START SOURCE MATERIAL

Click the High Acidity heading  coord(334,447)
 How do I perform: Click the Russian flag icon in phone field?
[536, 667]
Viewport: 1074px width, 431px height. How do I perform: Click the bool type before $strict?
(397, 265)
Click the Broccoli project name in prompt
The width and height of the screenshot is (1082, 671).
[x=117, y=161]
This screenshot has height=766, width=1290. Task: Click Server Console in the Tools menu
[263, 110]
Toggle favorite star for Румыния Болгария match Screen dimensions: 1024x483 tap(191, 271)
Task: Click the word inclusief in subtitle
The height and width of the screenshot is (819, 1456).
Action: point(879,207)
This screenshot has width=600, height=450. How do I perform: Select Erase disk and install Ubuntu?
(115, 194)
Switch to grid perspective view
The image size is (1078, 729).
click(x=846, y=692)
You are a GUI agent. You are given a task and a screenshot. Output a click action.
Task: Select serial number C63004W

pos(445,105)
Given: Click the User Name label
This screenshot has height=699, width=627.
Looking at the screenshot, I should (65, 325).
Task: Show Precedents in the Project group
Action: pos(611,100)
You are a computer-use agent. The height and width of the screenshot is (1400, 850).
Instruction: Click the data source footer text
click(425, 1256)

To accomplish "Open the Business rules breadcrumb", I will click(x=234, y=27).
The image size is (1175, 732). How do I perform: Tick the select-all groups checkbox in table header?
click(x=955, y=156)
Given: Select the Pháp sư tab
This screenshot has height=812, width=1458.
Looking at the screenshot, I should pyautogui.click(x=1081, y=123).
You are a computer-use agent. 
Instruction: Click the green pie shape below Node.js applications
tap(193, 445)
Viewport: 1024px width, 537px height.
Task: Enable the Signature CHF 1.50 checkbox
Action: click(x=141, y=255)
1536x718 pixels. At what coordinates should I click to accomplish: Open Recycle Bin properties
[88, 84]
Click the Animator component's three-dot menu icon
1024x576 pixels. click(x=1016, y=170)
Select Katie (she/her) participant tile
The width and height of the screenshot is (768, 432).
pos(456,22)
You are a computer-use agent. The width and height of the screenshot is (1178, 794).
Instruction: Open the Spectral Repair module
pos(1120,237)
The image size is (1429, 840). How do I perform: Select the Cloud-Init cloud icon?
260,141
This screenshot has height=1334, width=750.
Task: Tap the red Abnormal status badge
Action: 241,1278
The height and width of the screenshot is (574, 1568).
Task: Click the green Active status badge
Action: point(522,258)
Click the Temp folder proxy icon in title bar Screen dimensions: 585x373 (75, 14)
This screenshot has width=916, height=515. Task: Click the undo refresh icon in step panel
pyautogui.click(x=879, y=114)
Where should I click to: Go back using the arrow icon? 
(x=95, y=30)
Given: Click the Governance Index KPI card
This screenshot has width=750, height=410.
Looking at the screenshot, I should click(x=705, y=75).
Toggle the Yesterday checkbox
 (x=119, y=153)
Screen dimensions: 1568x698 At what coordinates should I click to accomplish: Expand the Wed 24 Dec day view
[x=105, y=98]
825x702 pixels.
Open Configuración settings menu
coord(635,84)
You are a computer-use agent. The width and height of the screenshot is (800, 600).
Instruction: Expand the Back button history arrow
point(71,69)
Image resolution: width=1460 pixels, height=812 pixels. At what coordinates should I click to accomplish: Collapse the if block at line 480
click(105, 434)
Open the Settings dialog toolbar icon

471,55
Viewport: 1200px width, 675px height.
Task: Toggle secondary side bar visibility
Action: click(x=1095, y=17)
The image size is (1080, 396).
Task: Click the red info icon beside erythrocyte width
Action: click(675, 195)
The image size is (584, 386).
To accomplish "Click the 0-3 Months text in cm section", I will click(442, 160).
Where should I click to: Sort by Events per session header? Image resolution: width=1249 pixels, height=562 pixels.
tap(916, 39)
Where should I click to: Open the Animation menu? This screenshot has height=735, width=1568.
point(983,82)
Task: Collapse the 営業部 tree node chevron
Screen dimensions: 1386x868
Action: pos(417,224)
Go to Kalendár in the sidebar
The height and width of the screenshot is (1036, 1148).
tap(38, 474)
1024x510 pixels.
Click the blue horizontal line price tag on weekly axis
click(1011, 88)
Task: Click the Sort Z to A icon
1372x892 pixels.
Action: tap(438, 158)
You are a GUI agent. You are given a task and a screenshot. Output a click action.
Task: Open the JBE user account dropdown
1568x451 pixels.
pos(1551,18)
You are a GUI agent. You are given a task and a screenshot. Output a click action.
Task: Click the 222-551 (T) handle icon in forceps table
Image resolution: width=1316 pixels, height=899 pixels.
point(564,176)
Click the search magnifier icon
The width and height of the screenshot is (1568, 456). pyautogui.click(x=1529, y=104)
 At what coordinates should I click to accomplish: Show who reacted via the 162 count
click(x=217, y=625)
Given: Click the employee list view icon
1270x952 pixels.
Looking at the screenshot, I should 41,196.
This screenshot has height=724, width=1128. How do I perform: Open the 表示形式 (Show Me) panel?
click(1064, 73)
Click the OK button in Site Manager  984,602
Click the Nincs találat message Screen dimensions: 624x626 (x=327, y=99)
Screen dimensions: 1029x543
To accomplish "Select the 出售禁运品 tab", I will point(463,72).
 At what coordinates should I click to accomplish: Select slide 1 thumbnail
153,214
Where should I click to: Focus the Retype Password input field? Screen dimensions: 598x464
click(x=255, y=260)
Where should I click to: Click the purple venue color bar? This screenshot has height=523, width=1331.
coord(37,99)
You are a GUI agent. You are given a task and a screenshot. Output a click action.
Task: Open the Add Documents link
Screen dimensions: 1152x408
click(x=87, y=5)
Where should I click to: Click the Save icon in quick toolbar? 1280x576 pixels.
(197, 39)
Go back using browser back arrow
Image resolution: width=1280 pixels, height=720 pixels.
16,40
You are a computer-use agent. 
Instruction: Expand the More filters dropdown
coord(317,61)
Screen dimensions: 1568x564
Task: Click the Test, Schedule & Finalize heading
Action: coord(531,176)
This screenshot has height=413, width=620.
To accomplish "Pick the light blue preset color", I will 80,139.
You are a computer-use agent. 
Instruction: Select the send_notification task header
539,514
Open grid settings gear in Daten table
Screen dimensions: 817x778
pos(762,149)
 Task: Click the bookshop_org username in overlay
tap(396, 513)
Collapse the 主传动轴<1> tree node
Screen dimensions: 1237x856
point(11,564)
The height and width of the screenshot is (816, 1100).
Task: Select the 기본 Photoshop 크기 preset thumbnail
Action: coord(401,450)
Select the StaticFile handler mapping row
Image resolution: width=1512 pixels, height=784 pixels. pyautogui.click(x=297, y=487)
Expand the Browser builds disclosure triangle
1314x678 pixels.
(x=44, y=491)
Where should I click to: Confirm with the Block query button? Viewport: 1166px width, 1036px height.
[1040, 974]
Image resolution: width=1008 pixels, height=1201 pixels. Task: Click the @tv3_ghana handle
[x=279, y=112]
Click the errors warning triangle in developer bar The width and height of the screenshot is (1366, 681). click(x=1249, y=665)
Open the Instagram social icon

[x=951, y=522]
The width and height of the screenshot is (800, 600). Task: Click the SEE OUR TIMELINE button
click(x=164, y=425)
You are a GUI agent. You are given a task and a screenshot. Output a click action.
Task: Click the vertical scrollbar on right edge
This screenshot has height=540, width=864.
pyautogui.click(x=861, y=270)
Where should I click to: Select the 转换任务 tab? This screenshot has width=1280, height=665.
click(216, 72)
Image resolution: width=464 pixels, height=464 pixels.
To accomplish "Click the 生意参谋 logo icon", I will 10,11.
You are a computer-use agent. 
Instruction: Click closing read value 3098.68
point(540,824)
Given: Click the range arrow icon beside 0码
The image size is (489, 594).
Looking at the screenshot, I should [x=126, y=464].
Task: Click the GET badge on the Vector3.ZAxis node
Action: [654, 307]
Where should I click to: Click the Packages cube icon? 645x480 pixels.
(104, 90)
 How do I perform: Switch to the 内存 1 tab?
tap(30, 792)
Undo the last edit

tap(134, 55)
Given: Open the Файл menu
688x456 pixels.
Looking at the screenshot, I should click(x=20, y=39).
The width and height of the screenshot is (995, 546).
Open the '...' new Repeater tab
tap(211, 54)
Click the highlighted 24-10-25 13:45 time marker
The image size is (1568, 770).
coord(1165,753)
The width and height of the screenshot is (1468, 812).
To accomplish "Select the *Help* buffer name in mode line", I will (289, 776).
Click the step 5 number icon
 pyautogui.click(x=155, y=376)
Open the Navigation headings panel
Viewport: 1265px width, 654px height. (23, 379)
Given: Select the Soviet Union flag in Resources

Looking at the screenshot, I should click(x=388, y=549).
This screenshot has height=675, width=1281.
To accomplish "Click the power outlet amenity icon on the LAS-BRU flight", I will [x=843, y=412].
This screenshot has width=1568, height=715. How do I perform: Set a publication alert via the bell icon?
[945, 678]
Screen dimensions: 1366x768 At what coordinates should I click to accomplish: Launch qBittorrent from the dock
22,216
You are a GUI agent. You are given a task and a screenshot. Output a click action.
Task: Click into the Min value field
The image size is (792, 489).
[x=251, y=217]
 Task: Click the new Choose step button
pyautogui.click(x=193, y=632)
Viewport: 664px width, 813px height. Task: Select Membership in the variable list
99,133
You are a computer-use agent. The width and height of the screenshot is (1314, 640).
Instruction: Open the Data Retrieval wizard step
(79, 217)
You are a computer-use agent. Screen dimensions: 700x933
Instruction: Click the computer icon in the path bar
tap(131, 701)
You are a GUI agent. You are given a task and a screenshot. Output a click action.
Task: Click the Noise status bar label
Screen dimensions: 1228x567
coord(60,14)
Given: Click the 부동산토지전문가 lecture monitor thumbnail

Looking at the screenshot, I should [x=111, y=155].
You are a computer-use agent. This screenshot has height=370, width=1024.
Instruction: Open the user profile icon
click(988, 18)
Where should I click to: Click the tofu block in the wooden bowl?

END SOURCE MATERIAL

WHAT YOU ARE ASKED TO DO -> Wherever the word "label" turns up in the records above, copy the line that holds it.

SOLUTION TO THIS EXERCISE ->
Given: Click the User Name label
Task: Click the Noise status bar label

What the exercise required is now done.